(Provided text)
+++

Historic church in Illinois, United States

The First Congregational Church of Sterling is a historic church in Sterling, Illinois, United States. The church was built in 1897 and 1898 and is an example of Richardsonian Romanesque architecture. It was added to the National Register of Historic Places in 1995.

==History==
On May 15, 1896 it was announced that the Congregationalists in Sterling were set to construct a new church. Later that year, on July 1, it was reported in the local Sterling Gazette that an architect's design had been selected and that the church would cost a total of US$15,000. In the end the building cost US$25,000 to erect. Construction was completed between 1897-98.

==Architecture==
The building is constructed of red Portage sandstone and is located in the heart of downtown Sterling. The church's square tower rises 100 ft into the air and dominates the structure. The building also features some of the most elaborate stained glass fenestration in Sterling. In fact, it has been reported that locals sometimes knew the building only as "the church with the windows". The auditorium is semi-circular and octagonal in shape.

+++

(Dataset entries)
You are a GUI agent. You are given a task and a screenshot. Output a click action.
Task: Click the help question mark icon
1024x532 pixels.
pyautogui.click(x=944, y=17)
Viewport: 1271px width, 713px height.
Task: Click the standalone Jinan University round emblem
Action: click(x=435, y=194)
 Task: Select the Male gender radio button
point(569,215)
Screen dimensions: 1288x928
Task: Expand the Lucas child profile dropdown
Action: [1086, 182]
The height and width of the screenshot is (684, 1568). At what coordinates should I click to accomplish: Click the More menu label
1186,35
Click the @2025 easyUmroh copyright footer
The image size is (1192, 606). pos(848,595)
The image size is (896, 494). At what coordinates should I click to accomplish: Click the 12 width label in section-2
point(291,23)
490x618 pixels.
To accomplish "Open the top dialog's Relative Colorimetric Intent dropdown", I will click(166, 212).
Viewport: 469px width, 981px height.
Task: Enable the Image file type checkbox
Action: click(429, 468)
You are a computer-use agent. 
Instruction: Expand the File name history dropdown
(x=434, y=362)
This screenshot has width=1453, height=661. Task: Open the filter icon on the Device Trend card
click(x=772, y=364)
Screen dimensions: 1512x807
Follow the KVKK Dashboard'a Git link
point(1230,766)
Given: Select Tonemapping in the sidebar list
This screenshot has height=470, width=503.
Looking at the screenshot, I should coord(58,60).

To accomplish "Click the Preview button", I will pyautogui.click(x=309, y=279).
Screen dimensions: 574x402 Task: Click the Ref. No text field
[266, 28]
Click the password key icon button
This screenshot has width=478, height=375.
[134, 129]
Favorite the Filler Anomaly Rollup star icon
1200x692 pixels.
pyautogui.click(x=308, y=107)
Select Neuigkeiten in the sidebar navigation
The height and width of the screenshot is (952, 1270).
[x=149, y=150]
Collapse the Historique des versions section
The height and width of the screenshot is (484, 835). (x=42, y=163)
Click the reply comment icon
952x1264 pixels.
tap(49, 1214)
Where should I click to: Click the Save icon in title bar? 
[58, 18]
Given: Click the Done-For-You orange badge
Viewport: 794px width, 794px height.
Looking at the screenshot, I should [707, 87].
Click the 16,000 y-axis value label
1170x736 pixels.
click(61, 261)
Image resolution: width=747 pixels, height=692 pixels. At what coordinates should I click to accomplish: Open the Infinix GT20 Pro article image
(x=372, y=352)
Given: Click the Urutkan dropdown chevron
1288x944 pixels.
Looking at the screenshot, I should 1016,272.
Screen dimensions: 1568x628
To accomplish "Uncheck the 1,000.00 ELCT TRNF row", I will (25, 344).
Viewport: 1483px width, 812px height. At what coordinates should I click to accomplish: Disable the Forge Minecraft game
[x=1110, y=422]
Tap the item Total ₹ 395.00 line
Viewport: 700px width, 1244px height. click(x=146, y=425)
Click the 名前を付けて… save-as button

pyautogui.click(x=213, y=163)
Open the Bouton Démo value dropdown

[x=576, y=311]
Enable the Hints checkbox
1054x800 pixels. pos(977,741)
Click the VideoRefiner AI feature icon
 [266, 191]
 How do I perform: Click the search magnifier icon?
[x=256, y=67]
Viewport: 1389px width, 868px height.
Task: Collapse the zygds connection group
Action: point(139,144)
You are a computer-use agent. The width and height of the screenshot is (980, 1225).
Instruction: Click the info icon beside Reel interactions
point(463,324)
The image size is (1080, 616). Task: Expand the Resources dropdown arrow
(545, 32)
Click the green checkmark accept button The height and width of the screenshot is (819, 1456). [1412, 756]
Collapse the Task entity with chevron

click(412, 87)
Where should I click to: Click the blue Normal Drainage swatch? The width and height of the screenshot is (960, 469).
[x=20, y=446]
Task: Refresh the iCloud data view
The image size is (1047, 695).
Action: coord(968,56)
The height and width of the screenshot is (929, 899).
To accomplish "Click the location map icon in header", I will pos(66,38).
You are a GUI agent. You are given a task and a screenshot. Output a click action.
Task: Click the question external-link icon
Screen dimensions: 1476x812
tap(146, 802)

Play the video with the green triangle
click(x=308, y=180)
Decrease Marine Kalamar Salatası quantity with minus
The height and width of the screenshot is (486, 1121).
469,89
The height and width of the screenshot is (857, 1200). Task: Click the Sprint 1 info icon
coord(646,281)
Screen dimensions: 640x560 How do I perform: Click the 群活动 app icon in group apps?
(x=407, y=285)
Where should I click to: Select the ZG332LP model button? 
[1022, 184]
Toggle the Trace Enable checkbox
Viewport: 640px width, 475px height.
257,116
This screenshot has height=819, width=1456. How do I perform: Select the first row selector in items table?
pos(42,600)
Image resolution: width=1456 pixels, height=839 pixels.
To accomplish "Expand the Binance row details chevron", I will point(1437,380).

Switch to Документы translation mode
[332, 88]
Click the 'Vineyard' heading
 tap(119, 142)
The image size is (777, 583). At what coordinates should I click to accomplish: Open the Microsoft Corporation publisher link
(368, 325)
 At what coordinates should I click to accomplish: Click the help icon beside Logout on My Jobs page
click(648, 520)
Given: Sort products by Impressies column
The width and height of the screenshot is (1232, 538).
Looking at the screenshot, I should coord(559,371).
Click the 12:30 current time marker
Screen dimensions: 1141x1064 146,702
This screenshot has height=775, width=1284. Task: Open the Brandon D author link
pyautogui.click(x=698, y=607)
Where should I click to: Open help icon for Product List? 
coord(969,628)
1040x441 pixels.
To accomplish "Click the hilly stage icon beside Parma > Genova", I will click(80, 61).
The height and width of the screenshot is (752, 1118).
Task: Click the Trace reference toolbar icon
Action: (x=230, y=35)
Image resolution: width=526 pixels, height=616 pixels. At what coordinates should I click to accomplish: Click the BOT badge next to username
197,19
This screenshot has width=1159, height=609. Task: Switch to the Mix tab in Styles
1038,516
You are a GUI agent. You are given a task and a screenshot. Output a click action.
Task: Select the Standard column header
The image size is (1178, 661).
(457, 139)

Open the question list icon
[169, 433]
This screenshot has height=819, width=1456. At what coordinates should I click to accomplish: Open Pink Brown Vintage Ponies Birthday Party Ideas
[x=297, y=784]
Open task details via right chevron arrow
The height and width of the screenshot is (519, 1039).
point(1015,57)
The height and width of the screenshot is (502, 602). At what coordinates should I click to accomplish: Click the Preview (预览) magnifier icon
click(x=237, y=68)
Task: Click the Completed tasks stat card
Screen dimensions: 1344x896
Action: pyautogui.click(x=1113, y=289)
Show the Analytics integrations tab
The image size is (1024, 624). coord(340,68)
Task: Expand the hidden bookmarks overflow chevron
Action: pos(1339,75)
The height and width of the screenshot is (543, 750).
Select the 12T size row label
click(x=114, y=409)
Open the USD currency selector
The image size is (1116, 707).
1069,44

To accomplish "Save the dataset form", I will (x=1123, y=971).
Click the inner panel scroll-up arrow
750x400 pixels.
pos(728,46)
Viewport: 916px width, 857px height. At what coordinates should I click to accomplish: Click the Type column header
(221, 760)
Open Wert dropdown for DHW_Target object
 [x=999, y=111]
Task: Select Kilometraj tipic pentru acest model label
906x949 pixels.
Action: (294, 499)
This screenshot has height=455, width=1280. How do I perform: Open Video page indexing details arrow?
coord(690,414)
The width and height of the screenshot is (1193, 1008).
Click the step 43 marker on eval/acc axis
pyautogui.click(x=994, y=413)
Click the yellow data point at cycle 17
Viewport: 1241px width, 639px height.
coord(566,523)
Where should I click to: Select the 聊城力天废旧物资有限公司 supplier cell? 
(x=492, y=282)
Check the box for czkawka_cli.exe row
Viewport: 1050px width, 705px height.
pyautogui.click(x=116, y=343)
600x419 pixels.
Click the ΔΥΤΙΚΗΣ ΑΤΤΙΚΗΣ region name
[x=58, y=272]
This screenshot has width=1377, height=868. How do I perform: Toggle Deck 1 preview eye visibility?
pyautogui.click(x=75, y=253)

+++

(Requirement)
Can you print the whole First Congregational Church of Sterling text above, word for word?

(Written reply)
Historic church in Illinois, United States

The First Congregational Church of Sterling is a historic church in Sterling, Illinois, United States. The church was built in 1897 and 1898 and is an example of Richardsonian Romanesque architecture. It was added to the National Register of Historic Places in 1995.

==History==
On May 15, 1896 it was announced that the Congregationalists in Sterling were set to construct a new church. Later that year, on July 1, it was reported in the local Sterling Gazette that an architect's design had been selected and that the church would cost a total of US$15,000. In the end the building cost US$25,000 to erect. Construction was completed between 1897-98.

==Architecture==
The building is constructed of red Portage sandstone and is located in the heart of downtown Sterling. The church's square tower rises 100 ft into the air and dominates the structure. The building also features some of the most elaborate stained glass fenestration in Sterling. In fact, it has been reported that locals sometimes knew the building only as "the church with the windows". The auditorium is semi-circular and octagonal in shape.